▶ Requirement:
From the listing that follows, reproduce only the lines from the one holding "The width and height of the screenshot is (720, 571)." through the one holding "Click the Assign people input field", both included, with no pictures.

▶ Data records:
*** Block opens ***

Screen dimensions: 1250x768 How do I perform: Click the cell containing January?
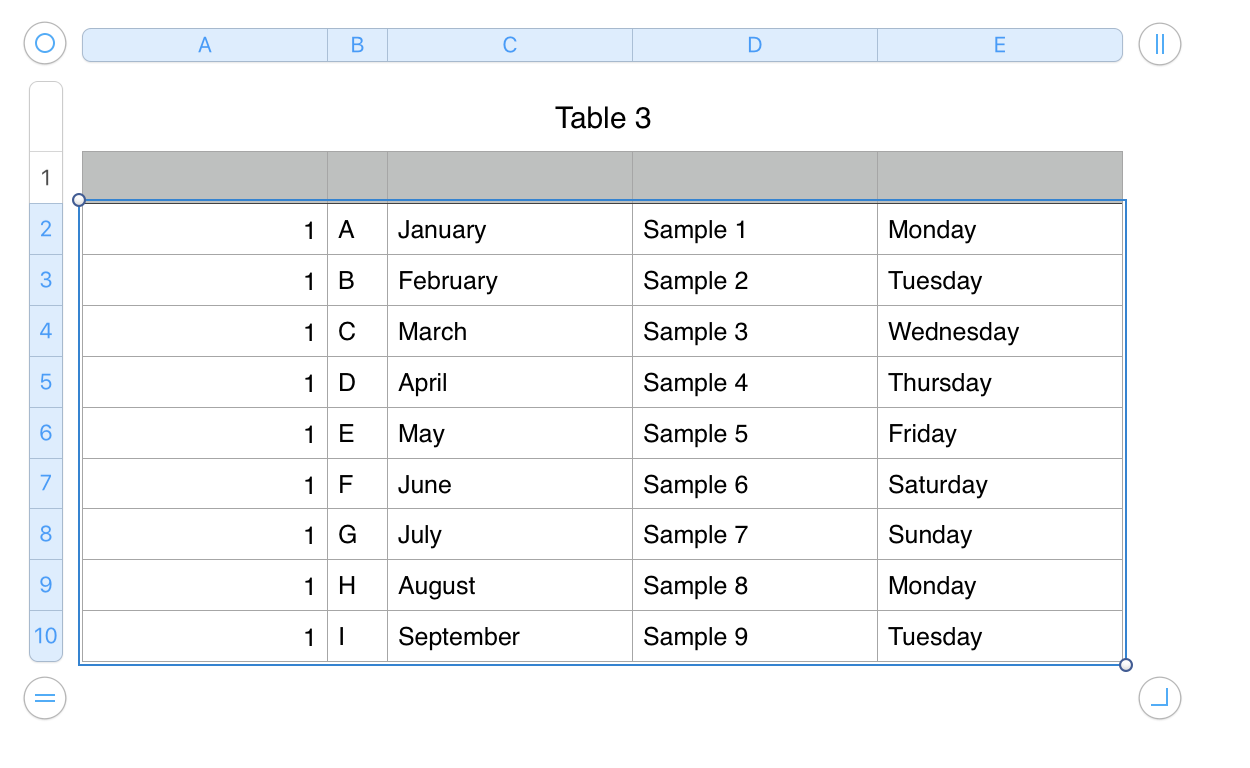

*** Block closes ***
*** Block opens ***

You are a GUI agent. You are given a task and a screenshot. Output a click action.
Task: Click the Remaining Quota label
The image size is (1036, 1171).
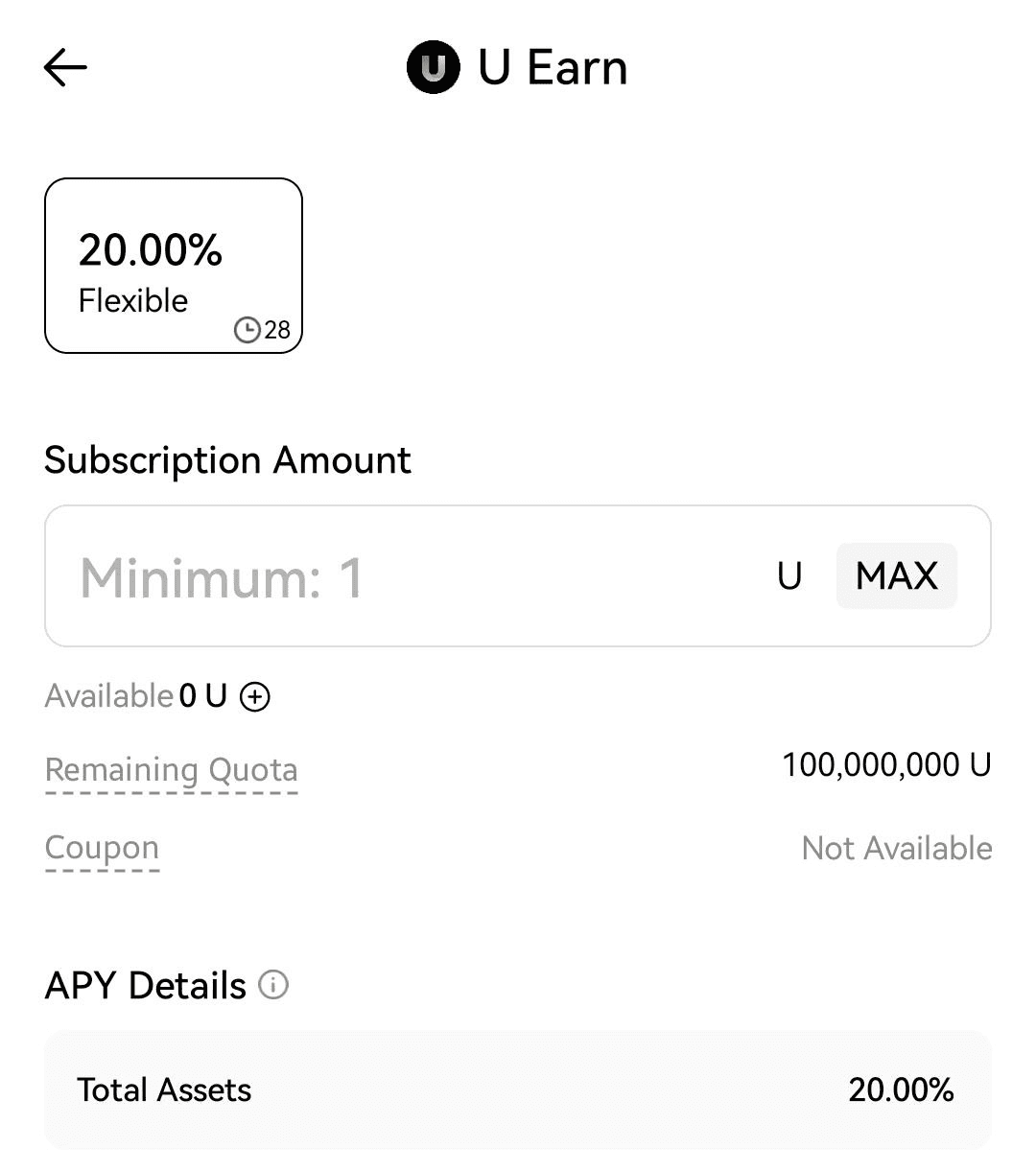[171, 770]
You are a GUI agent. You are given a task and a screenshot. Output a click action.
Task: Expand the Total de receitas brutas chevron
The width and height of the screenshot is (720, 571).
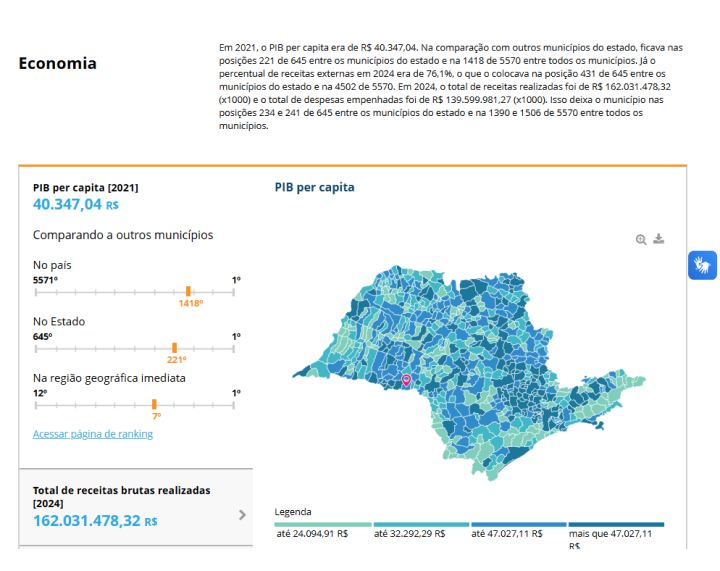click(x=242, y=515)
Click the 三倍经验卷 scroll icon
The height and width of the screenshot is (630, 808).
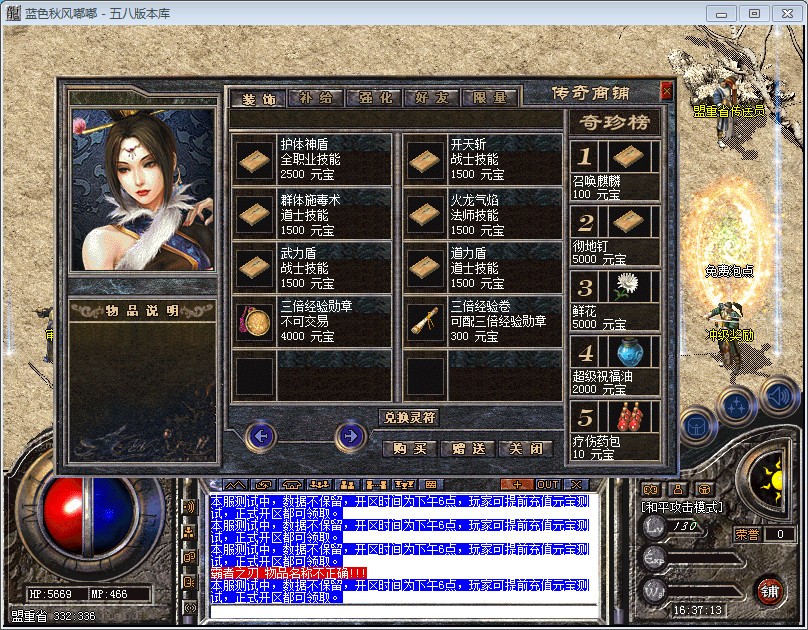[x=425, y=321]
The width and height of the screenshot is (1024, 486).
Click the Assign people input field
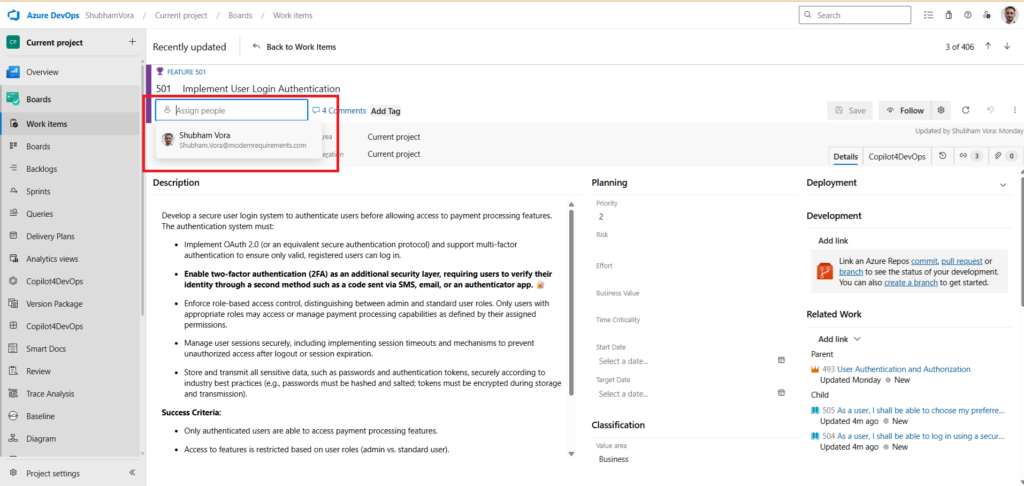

*** Block closes ***

▶ Exercise response:
The width and height of the screenshot is (720, 571).
click(x=242, y=515)
Click the 三倍经验卷 scroll icon
The height and width of the screenshot is (630, 808).
[x=425, y=321]
The width and height of the screenshot is (1024, 486).
Click the Assign people input field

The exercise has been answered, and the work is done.